Tuesday, February 5, 2013

Should I Tell before He Does? ..... Our Question of the Day...

To Comment on today's Question, Simply click on the word "Comments" below next to the number of comments and then, type in the white box!
Dear Mr. Anatomy,
As we all do, I have a past, and mine is a bit checkered. 5 years ago, I was up against hard times and I started to sell my services as an escort in the rather large city I live in. I had a select few clients and I was always safe and discreet with all that I did. I was a single woman, without children and I always went to remote places. I haven't done anything like that for about a year now because I have my stuff together, a new man, and a great new job. I told all my clients that I have retired, so to say, so please don't contact me. Well, the other night, while at a business function with my new boyfriend, he introduced me to his boss. When his boss turned to shake my hand, I and he instantly realized we knew one another from my escorting days. My expression said it all, and when my boyfriend asked, I blatantly lied because I didn't know what else to say. Since I knew this man intimately, I told my boyfriend I knew him from church vaguely, but didn't offer anymore information beyond that. Every since that night, I have had an uneasy feeling about lying to my boyfriend. We have been open and honest about "most" things in our relationship, but being and escort has been hidden very deep inside me! My Question is ......

• PROVIDED DATA:
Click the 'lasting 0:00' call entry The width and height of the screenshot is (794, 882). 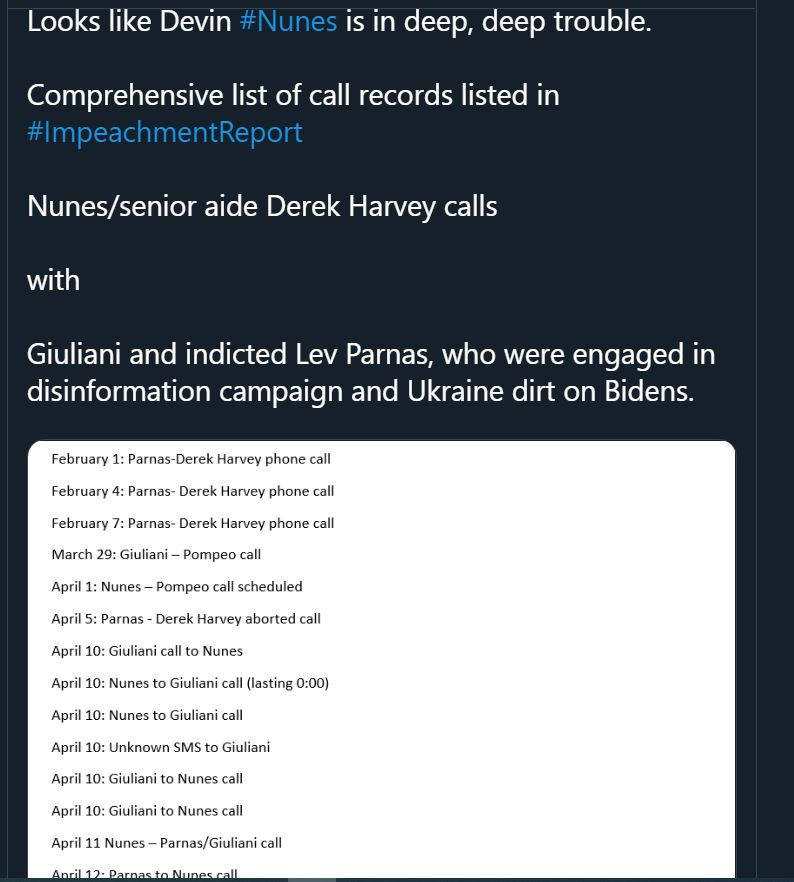190,683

• TASK TO CARRY OUT: In the advice-column letter, what did the writer tell the boyfriend about how the writer knew his boss?

• TASK ANSWER: The writer said they knew him vaguely from church.